> INSTRUCTIONS TO FOLLOW
Word for word, transcribe the data below from the line with "Task: Click the 'USB" to the line with "Open directions from the search bar", keeping both of those lines.

++++ SUPPLIED MATERIAL

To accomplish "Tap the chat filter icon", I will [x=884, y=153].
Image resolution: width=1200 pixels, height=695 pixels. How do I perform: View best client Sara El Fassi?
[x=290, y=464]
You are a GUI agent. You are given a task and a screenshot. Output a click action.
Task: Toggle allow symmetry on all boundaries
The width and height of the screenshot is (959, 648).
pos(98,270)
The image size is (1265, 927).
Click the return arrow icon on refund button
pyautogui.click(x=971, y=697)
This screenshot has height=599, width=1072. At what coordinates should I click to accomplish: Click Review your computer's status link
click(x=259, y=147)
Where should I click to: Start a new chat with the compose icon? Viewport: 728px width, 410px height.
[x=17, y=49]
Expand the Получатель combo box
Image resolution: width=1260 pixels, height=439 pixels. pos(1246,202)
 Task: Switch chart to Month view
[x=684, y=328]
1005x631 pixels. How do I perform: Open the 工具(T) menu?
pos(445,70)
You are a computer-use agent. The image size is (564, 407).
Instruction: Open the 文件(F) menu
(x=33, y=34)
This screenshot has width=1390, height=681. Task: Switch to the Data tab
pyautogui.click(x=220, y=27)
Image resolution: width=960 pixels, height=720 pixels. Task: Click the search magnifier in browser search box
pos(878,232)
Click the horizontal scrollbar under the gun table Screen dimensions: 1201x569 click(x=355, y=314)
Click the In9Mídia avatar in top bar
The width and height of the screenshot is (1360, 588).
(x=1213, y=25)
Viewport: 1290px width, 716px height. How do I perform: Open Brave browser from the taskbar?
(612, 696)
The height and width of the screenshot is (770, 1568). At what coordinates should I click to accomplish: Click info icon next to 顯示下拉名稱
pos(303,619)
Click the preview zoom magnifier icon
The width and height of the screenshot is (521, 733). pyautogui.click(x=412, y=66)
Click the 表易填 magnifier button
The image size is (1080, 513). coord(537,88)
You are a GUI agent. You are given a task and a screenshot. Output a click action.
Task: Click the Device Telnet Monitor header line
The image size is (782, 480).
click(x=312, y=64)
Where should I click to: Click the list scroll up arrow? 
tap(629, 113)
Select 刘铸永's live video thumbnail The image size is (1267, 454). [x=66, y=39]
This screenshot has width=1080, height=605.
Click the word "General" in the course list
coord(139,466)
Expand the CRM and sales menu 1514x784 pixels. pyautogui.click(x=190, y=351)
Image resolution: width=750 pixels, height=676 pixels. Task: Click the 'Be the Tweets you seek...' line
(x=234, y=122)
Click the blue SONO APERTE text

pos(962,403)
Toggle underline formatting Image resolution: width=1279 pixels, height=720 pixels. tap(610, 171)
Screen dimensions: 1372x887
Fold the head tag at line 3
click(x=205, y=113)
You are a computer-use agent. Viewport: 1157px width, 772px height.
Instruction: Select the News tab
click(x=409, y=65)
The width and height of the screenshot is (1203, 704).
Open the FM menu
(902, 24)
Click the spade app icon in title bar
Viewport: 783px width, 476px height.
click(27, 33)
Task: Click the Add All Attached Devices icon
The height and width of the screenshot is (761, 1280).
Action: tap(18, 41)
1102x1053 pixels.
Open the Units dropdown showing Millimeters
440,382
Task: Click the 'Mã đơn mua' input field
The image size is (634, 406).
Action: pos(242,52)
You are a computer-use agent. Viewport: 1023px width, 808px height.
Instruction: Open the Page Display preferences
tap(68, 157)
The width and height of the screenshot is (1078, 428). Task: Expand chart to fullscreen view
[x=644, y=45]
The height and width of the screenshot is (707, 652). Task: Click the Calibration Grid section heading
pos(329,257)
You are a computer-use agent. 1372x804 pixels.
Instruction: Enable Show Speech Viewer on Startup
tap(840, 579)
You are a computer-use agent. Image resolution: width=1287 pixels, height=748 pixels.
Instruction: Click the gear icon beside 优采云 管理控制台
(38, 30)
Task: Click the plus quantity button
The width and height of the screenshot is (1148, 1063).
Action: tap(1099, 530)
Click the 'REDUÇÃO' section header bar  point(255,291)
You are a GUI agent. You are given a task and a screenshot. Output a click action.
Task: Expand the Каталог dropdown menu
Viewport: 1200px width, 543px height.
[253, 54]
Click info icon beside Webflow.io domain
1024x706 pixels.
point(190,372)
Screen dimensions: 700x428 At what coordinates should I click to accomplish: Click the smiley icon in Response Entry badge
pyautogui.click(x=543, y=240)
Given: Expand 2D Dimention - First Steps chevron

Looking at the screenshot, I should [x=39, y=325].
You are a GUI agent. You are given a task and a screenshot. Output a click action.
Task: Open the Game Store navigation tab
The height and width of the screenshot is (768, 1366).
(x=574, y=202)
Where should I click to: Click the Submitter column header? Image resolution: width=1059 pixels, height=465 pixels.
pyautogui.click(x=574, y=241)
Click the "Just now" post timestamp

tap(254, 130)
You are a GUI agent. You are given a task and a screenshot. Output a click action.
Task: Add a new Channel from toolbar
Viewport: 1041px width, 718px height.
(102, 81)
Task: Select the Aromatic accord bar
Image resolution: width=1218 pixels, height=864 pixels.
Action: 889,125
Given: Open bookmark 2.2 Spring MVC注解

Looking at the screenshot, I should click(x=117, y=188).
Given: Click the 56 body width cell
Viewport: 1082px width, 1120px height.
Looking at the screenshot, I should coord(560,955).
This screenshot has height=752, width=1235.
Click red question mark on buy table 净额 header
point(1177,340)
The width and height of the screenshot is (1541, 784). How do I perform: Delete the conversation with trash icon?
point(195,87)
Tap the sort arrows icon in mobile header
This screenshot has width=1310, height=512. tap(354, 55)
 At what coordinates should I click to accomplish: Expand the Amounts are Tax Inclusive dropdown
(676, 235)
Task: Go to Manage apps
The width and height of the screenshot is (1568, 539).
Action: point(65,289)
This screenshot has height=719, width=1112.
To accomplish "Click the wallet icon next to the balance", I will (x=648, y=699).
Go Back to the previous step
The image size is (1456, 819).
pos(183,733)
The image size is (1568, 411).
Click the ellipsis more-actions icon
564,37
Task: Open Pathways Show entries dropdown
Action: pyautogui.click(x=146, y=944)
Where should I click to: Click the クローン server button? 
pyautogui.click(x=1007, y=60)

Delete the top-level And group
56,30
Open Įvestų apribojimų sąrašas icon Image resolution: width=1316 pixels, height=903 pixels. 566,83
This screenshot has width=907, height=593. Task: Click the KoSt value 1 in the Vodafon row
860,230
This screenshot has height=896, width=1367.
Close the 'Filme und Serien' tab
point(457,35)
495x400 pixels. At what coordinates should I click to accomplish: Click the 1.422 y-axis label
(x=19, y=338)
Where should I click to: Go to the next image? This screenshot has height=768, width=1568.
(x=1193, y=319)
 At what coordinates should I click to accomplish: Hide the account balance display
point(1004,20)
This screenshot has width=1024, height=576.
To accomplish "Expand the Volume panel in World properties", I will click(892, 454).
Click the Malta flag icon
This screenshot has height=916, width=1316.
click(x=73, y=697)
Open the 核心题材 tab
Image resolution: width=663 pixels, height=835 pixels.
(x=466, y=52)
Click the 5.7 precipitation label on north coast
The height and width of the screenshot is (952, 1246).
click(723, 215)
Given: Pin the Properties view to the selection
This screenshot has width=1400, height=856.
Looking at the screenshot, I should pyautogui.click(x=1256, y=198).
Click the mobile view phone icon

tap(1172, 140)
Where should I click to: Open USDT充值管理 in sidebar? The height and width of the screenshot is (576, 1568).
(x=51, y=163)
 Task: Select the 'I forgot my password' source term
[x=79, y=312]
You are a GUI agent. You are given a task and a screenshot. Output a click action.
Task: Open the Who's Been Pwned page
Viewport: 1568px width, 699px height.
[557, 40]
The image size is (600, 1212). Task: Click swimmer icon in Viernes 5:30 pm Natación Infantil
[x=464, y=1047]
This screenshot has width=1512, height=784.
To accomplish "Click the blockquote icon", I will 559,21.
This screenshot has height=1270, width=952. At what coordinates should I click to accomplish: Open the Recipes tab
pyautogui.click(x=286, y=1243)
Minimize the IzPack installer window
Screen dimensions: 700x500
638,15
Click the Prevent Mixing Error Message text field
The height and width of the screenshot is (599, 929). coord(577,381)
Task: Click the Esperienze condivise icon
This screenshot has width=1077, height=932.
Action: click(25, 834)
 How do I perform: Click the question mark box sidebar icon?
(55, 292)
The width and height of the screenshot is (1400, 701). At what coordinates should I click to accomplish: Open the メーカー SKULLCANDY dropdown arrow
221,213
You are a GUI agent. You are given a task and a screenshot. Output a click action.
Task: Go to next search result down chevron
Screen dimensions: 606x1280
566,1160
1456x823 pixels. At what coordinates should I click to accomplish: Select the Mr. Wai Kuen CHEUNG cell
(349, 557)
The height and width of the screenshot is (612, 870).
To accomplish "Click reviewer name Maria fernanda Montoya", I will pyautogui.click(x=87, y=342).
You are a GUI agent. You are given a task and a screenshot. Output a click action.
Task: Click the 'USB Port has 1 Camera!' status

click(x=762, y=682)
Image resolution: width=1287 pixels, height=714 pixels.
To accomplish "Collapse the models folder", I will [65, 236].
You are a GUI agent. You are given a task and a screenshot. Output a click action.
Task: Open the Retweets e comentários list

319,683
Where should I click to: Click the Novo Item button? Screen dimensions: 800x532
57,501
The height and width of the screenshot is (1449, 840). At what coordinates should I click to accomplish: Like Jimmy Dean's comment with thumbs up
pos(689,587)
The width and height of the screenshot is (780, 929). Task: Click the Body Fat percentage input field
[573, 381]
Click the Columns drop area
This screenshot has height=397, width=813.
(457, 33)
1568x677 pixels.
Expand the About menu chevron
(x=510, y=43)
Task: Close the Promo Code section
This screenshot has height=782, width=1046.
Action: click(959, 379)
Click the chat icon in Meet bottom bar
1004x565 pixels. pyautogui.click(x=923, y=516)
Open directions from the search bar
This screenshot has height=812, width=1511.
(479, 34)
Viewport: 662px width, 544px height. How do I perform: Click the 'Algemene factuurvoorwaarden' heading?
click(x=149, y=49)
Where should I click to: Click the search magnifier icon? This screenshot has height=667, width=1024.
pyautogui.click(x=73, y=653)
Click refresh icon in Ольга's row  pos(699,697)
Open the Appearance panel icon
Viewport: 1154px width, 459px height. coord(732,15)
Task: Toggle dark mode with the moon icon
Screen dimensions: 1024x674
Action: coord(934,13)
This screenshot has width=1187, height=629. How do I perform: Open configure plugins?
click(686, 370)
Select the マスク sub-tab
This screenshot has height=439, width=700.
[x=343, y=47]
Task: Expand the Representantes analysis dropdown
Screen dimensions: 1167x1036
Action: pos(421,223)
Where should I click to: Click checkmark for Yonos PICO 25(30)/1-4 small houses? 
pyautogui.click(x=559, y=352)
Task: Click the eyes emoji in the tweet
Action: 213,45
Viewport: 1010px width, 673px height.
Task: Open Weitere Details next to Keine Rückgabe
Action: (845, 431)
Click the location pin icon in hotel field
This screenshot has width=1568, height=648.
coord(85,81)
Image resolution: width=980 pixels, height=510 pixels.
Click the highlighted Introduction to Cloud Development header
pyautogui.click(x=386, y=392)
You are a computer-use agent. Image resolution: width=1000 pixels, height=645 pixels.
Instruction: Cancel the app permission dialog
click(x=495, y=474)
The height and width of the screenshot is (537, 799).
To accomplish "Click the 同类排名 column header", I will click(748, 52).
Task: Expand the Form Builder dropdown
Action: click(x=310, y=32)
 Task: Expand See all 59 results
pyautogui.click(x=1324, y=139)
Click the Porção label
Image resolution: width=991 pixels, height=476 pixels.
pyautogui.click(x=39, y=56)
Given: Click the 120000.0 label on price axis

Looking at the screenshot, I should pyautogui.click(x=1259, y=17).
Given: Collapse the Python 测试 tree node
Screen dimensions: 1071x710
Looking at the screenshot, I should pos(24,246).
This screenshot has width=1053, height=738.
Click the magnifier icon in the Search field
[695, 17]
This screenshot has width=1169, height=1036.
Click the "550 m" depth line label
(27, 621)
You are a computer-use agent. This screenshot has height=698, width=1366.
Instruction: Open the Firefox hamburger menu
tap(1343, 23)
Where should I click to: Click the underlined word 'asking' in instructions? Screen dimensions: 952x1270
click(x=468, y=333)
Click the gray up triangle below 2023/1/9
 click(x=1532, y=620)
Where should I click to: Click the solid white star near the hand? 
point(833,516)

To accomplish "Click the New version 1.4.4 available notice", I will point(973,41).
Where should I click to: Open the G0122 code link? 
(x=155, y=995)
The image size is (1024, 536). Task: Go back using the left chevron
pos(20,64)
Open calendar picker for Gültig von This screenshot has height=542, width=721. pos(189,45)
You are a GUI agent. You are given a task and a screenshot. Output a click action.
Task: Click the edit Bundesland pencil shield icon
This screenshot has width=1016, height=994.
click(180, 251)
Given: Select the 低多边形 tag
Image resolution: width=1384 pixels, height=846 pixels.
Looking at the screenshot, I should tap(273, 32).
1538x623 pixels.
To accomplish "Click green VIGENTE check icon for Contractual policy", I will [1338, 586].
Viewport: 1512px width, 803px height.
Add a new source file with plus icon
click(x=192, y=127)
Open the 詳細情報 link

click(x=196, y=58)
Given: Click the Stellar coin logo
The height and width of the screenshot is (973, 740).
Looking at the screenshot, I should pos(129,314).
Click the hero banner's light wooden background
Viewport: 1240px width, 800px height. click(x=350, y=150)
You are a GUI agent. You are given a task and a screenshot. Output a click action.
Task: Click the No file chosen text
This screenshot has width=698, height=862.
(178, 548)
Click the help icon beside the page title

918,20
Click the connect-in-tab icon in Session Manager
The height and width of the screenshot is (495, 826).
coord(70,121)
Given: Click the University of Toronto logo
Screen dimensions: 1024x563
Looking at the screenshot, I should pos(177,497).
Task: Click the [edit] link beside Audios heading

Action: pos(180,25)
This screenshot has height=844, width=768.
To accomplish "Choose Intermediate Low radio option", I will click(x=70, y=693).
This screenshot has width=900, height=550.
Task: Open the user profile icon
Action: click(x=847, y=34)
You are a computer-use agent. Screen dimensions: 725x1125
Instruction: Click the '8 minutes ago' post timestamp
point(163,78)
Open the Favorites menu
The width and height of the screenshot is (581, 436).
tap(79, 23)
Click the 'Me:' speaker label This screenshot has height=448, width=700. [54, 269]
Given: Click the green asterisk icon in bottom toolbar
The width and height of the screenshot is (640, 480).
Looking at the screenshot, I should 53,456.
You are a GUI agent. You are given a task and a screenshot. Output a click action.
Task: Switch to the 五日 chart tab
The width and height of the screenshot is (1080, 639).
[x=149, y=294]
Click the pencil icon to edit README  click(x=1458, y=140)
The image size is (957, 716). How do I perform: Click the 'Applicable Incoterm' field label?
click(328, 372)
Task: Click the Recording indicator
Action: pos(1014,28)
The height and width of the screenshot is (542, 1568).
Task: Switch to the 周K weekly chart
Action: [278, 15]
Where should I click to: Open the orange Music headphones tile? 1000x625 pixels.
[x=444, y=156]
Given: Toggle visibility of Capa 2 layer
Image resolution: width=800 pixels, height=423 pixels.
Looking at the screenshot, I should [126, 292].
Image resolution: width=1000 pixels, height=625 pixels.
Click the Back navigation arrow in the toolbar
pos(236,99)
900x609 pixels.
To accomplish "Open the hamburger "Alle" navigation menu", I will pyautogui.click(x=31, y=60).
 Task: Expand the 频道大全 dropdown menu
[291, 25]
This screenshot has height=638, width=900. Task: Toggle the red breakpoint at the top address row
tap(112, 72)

++++++++

> EXPECTED ANSWER
Task: Click the 'USB Port has 1 Camera!' status

click(x=762, y=682)
Image resolution: width=1287 pixels, height=714 pixels.
To accomplish "Collapse the models folder", I will [65, 236].
You are a GUI agent. You are given a task and a screenshot. Output a click action.
Task: Open the Retweets e comentários list

319,683
Where should I click to: Click the Novo Item button? Screen dimensions: 800x532
57,501
The height and width of the screenshot is (1449, 840). At what coordinates should I click to accomplish: Like Jimmy Dean's comment with thumbs up
pos(689,587)
The width and height of the screenshot is (780, 929). Task: Click the Body Fat percentage input field
[573, 381]
Click the Columns drop area
This screenshot has height=397, width=813.
(457, 33)
1568x677 pixels.
Expand the About menu chevron
(x=510, y=43)
Task: Close the Promo Code section
This screenshot has height=782, width=1046.
Action: click(959, 379)
Click the chat icon in Meet bottom bar
1004x565 pixels. pyautogui.click(x=923, y=516)
Open directions from the search bar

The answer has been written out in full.